Tuesday, November 15, 2022

The turkey — America's national bird?



Originally published in The Alliance Review in 2008. 

If Ben Franklin had succeeded in enshrining the turkey as our national bird, would we be eating eagle on Thanksgiving?

It’s one of life’s little imponderables. Either way, the turkey is a bird that needs some positive PR. Unlike beef and chicken, it has no fast-food representation. There is no McTom, no BK Gobbler, no Turkey McNuggets value meal.

Instead, the language is rife with negative turkey connotations. Everybody’s dated at least one turkey, and people who “gobble” up food are considered hogs (another animal that needs spin control). Hearing “tough turkey” means you’re not getting your way, and the loser of a fight is trussed up or stuffed like a turkey. Synonyms for turkey include failure, dud, bomb, washout and fiasco.

About the only positive reference comes in bowling, where three consecutive strikes earns the roller a “turkey,” but he’s still, you know, bowling, so how cool can it be, really?

To be fair, nobody likes being called a chicken or a cow, either, but at least both those animals are adequately represented on the dinner menu at home or in restaurants. Outside of a 6-inch turkey breast at sub shops or the rare turkey burger on health-food menus, old Tom is the least respected of the meats.

No, the turkey gets one blip on the public radar, November, when the White House issues a presidential pardon for one of his brethren, but 45,999,999 more go under the ax to serve as the centerpiece of our Thanksgiving meals. According to the Associated Press, shoppers won’t get a break on the bird at the grocery store, either: The average cost of a 16-pound bird is up $1.46 over last year.

The eagle, meanwhile, protected as he is by federal law, gets all the positive euphemisms – eagle eyes, Eagle Scout, legal eagle, and double eagle. A five-dollar gold piece issued from 1795 to 1916 and in 1929 is a half eagle, which even sounds weighty, and the bird is all over money and stationary, portrayed as strong, powerful – and inedible. Maybe we have a psychological need to mock in language the animals we eat.

Ben Franklin, however, had no love for the eagle. In a letter to his daughter, he wrote, “… I wish the eagle had not been chosen the representative of our country. He is a bird of bad moral character.
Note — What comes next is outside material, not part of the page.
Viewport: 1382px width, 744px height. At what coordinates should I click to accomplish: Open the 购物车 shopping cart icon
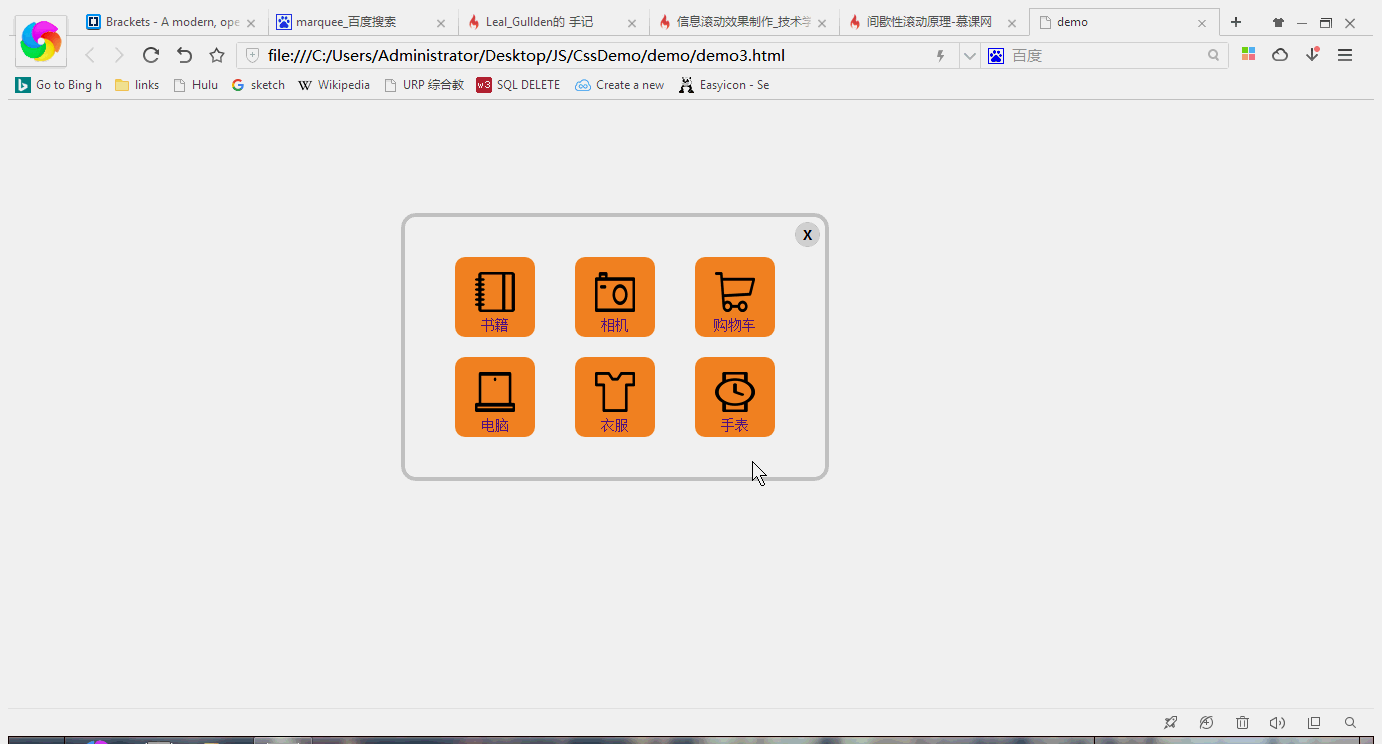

He does not get his living honestly. You may have seen him perched on some dead tree near the river, where, too lazy to fish for himself, he watches the labor of the fishing hawk; and when that diligent bird has at length taken a fish, and is bearing it to his nest for the support of his mate and young ones, the eagle pursues him and takes it from him.

“With all this injustice, he is never in good case but like those among men who live by sharping and robbing he is generally poor and often very lousy. Besides he is a rank coward: The little king bird not bigger than a sparrow attacks him boldly and drives him out of the district.”
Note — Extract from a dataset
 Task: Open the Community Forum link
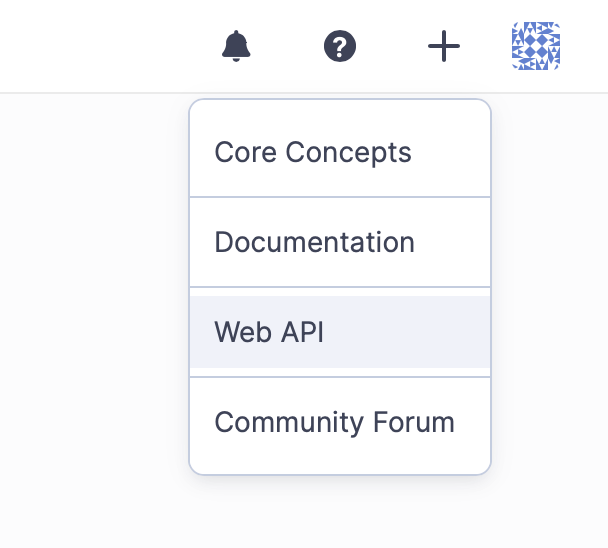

Later in the same letter, Franklin praises the turkey as “a much more respectable bird, and withal a true original native of America . . . He is besides, though a little vain and silly, a bird of courage, and would not hesitate to attack a grenadier of the British Guards who should presume to invade his farm yard with a red coat on.”

Given many Americans belief in entitlement, or taking something for nothing, maybe the eagle as described by Franklin isn’t such a bad symbol after all.

Maybe the rest of us, who work everyday and hand over our eagle-imprinted money to those who don’t, are the real turkeys. It’s another imponderable to consider this Thanksgiving.